The rest of the upgrade was easy — it just took a long time. I didn’t time it, but my guess is around 4 hours. The nice thing is that the upgrade is completely unattended so I didn’t have to babysit the machine. At the end Vista popped up, asked me for my password and I was good to go.

I drove around for the rest of the day and just before dinner rolled back to XP Pro by dropping the old drive back into the machine.

There are several reasons why I decided I like XP better on the laptop (which, to be fair, is not listed as a Vista-ready machine on the Lenovo site). The video card is the main hardware reason I rolled back. Vista’s graphics made the video card work so hard that the laptop’s fans were on pretty much all the time (unlike XP where the fan comes on only when the machine is working really hard).

But the real reason I went back to XP is because there really isn’t anything new in Vista.

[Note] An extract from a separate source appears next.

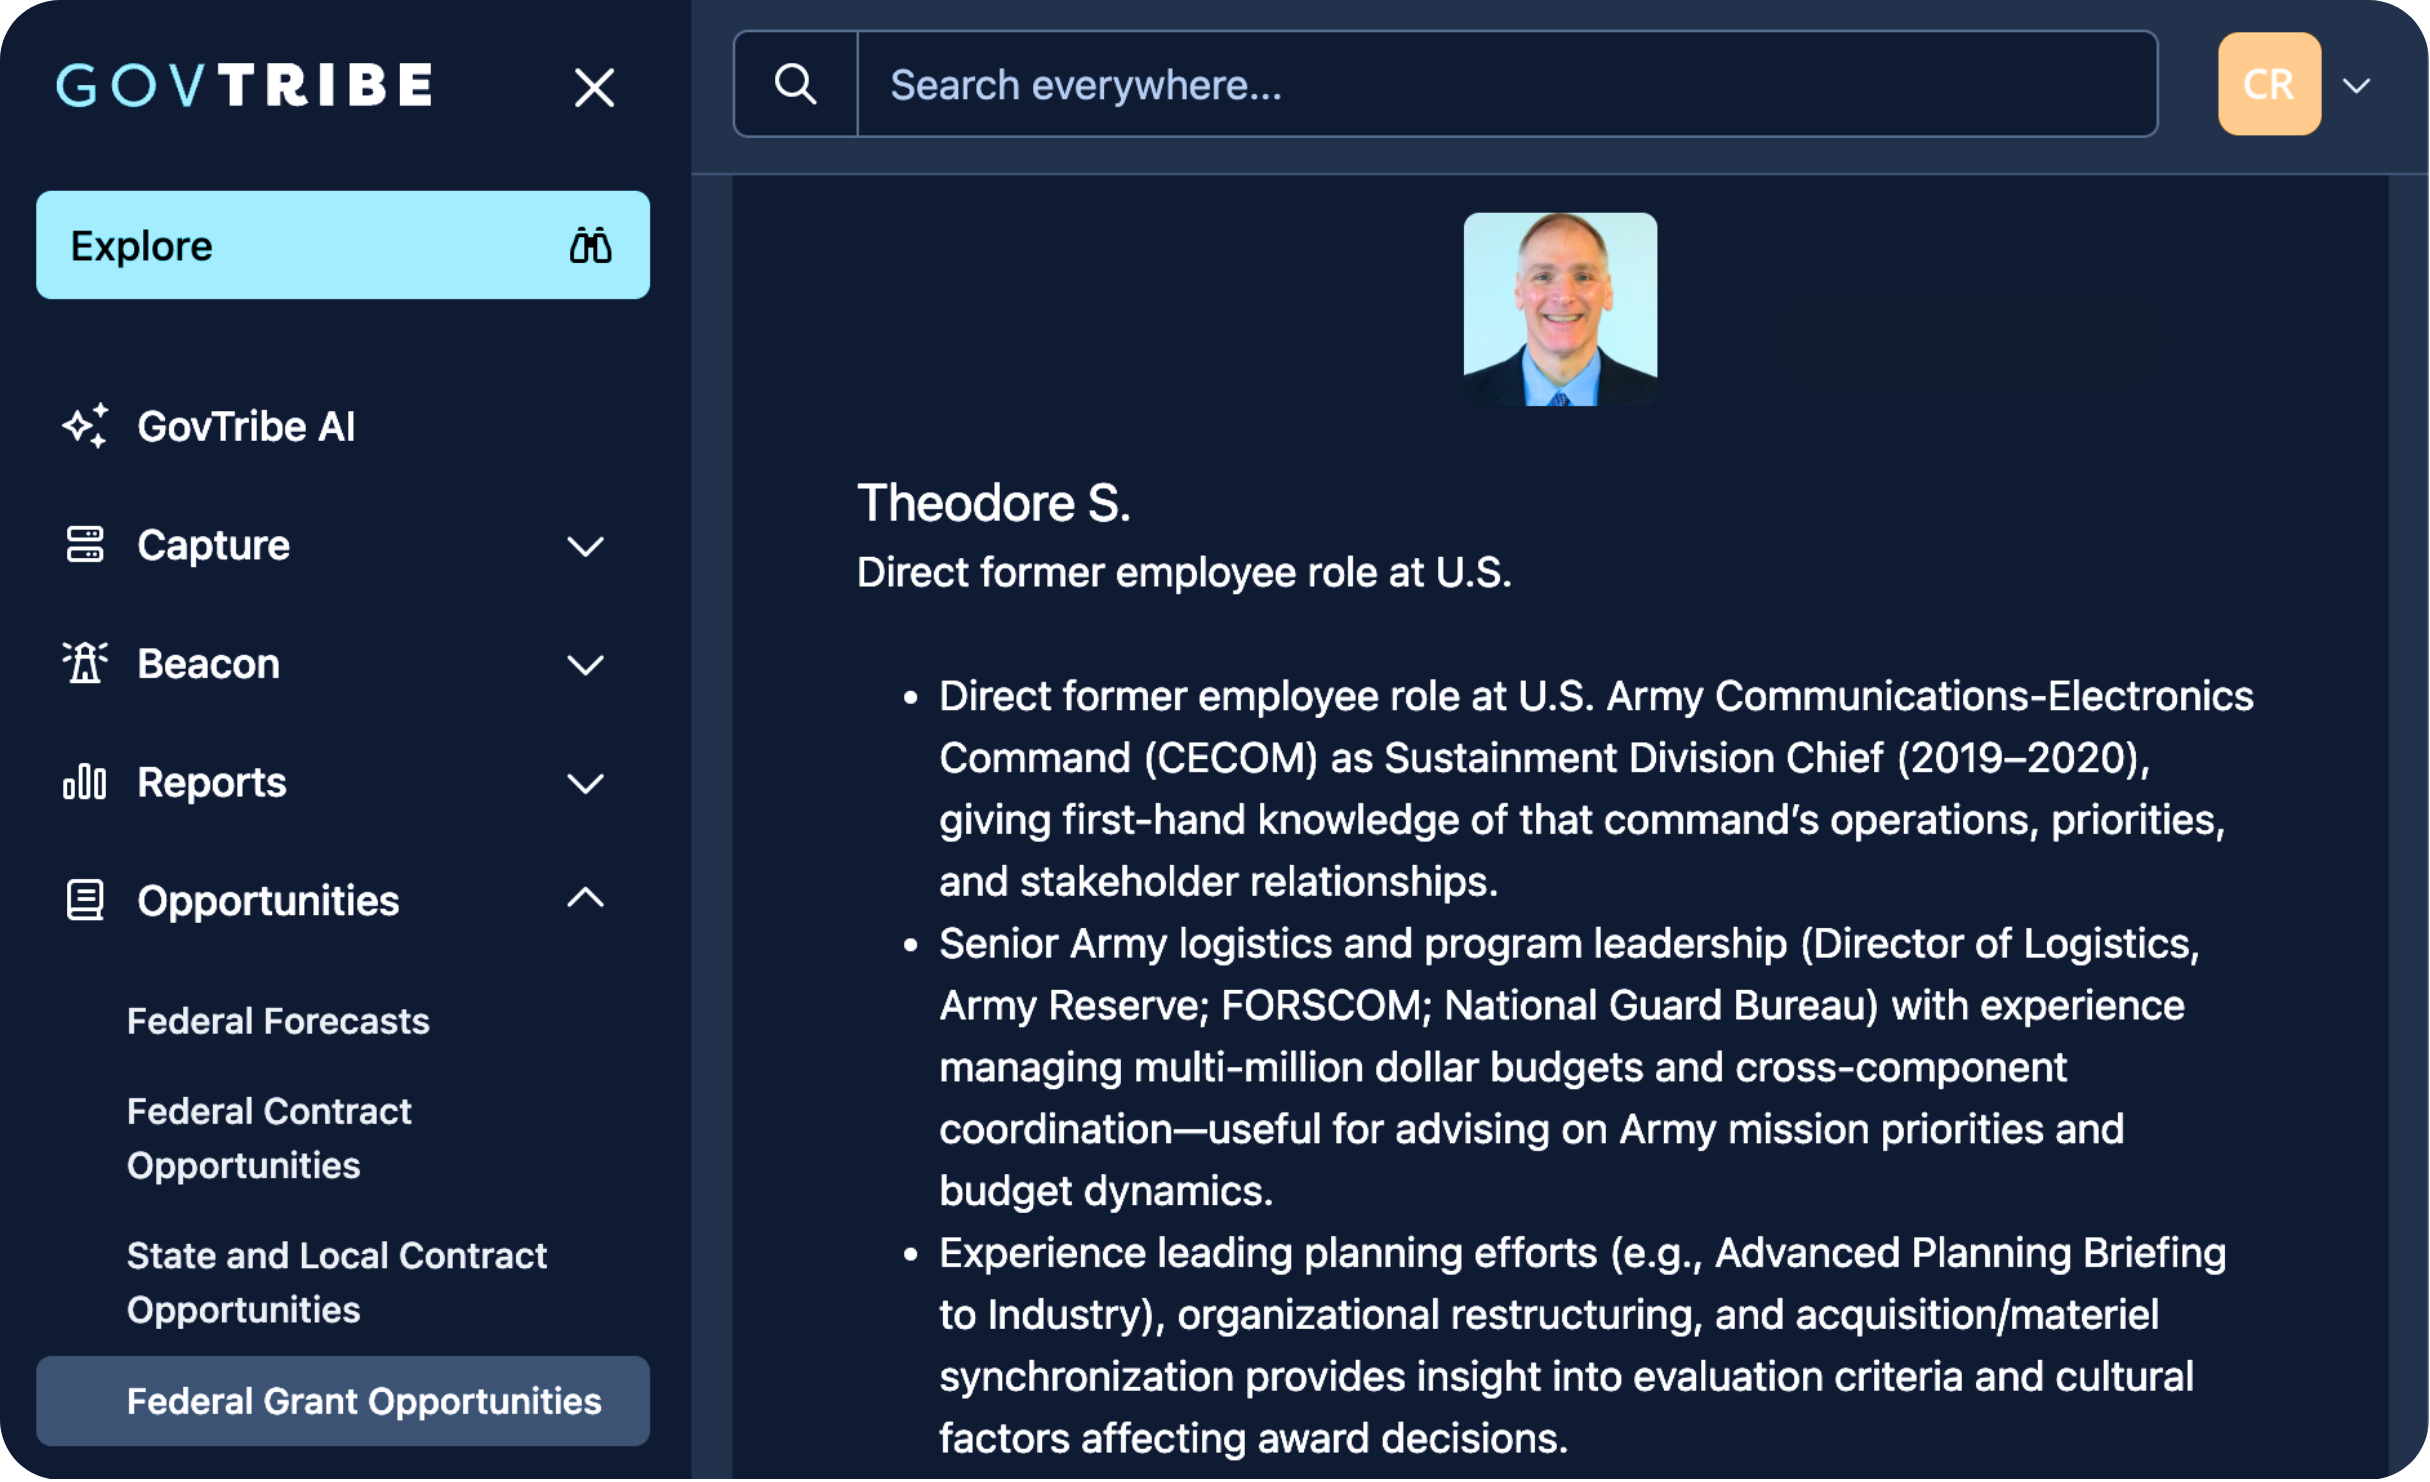Screen dimensions: 2430x1482
Task: Click the Capture stack icon
Action: pos(85,545)
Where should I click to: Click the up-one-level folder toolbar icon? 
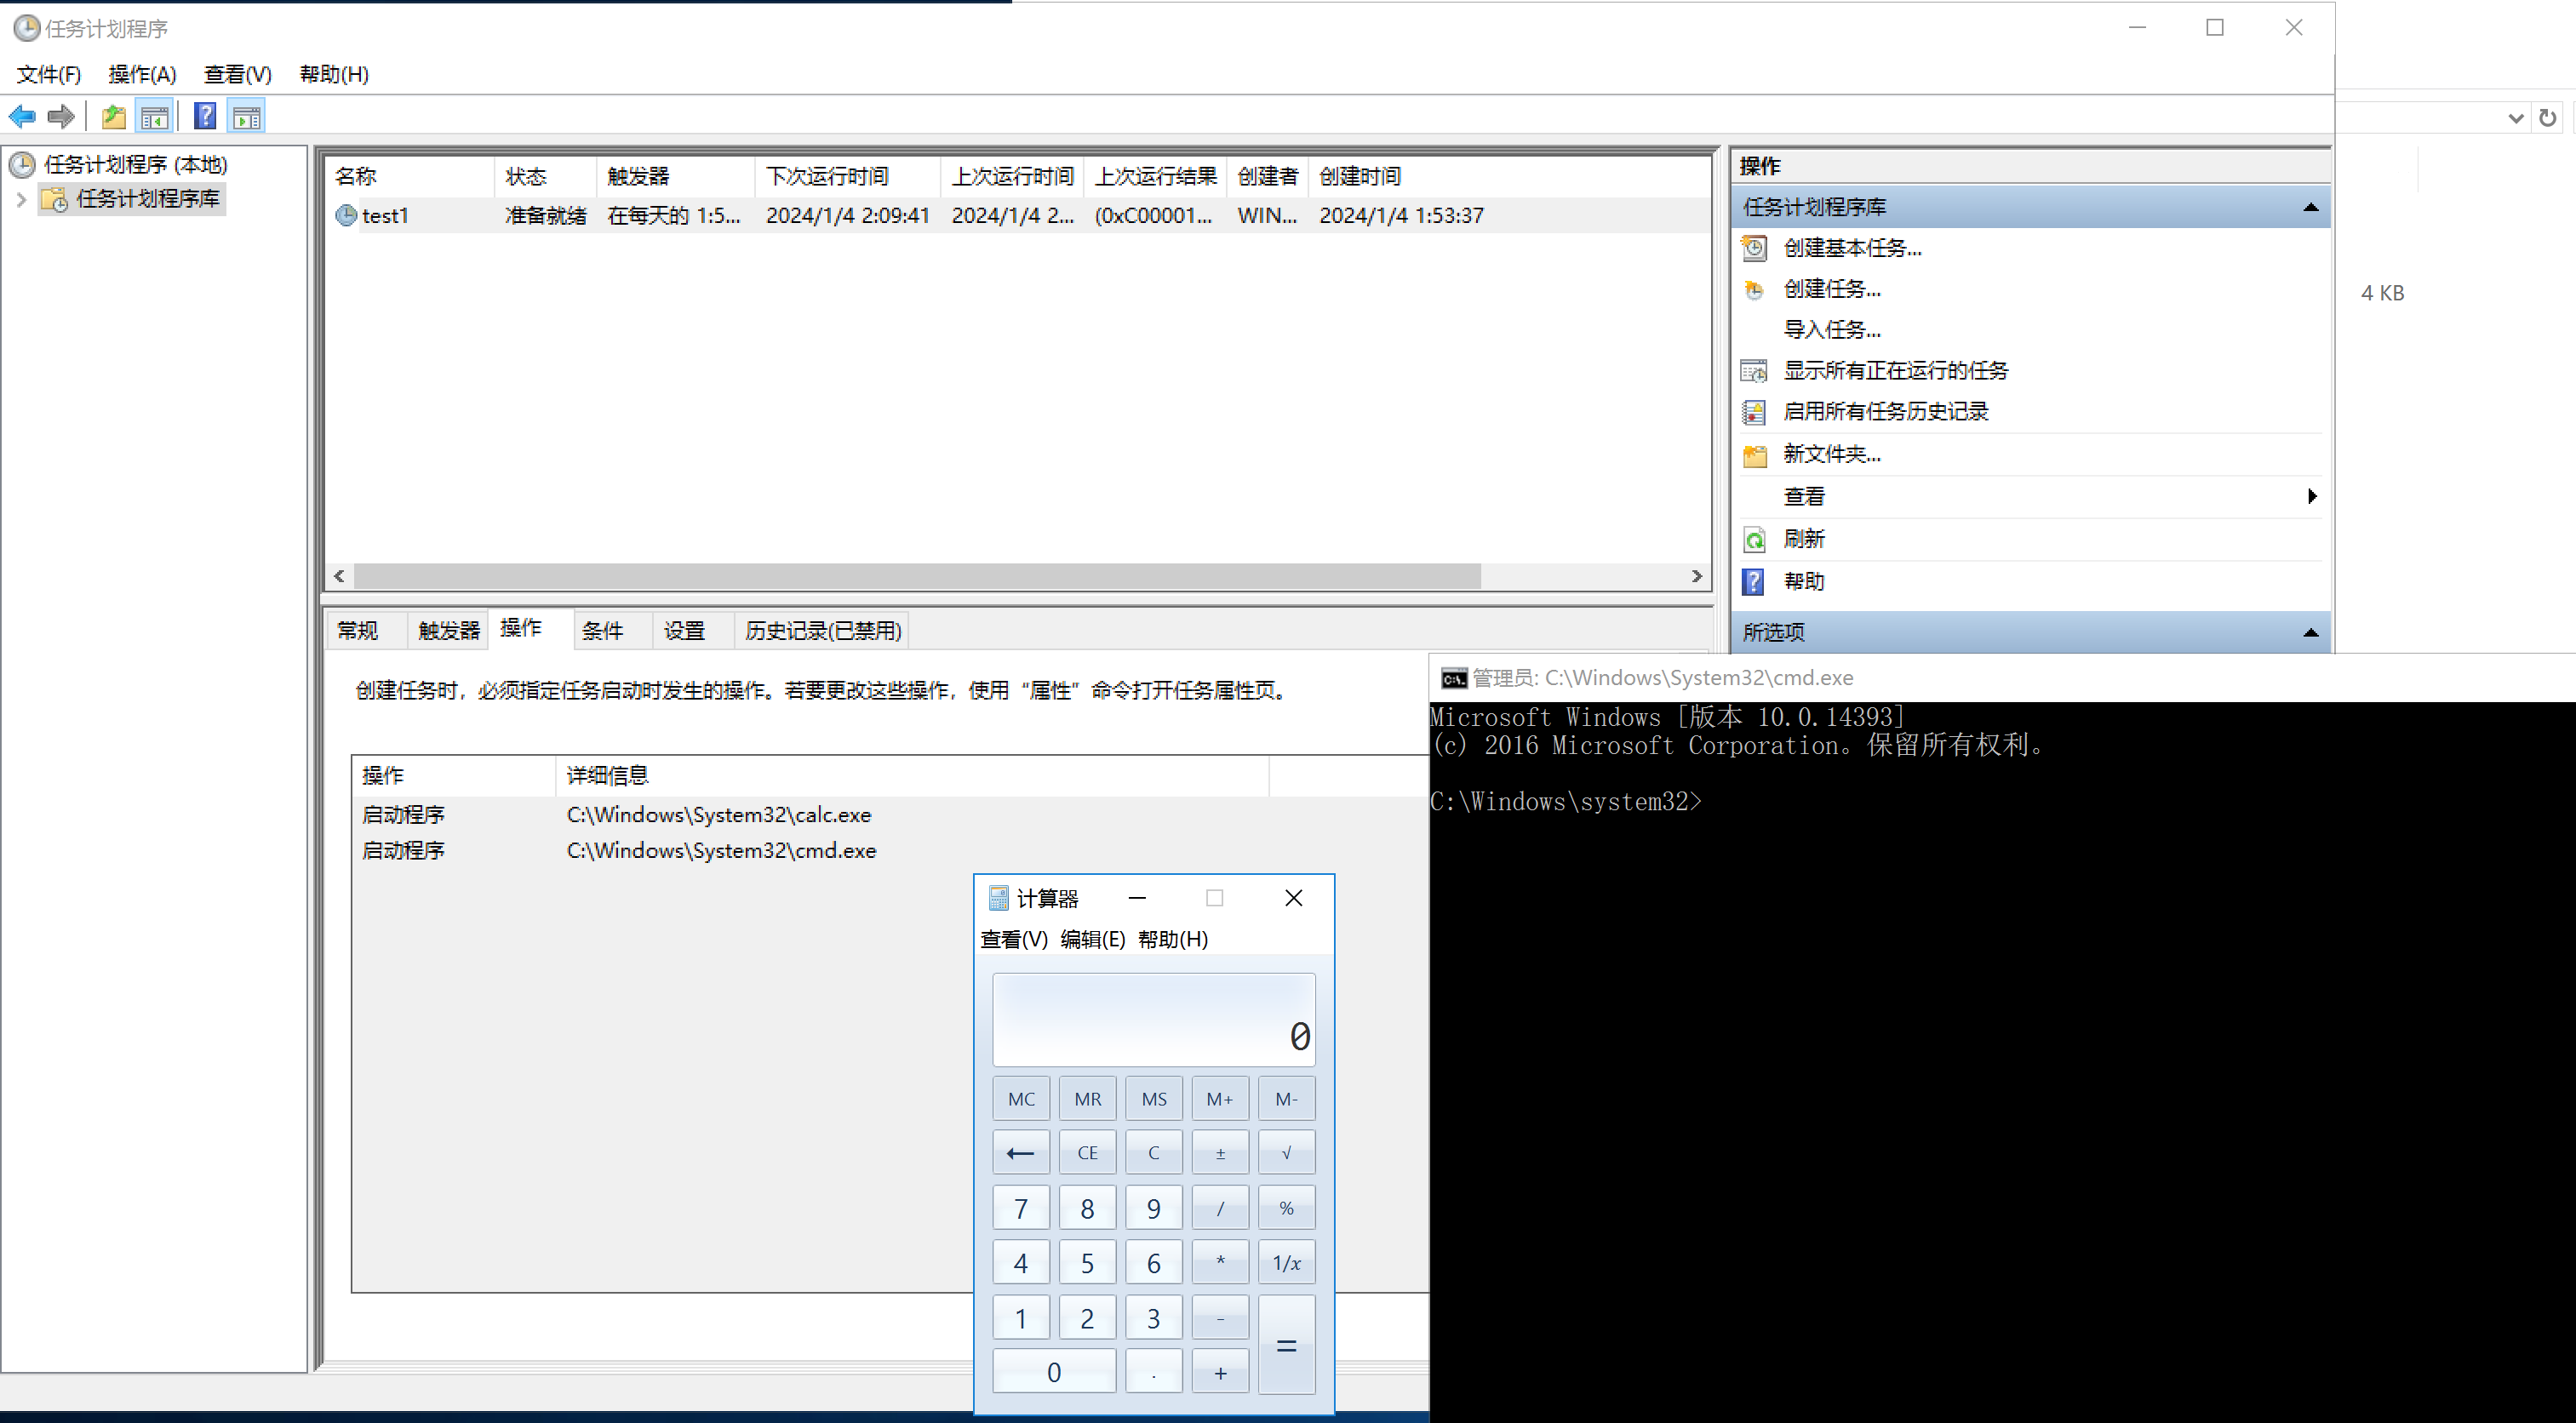pyautogui.click(x=113, y=117)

Oh yeah, lots of eye candy, cute new interfaces and navigation. But as one web site says, it really seems like XP with Mac-wannabe clothing on. I’m willing to put up with a lot of pain if software lets me do something cool that I can’t do any other way. But I couldn’t find that cool thing while running Vista.

Meanwhile, of course a lotta stuff broke — I’d have to upgrade a bunch of software that I use a lot (like QuickBooks), peripheral drivers were ok but whining about stuff, the usual bother of an OS upgrade. As I said, I’d do it if it were worth it. But it wasn’t. Sure am glad it was just a drive-swap to return to XP…

Updates…

Hm… Others share my view. Julio’s blog turned me on to this grouchy piece in Forbes. The recommendation? Don’t even think about upgrading an XP box to Vista.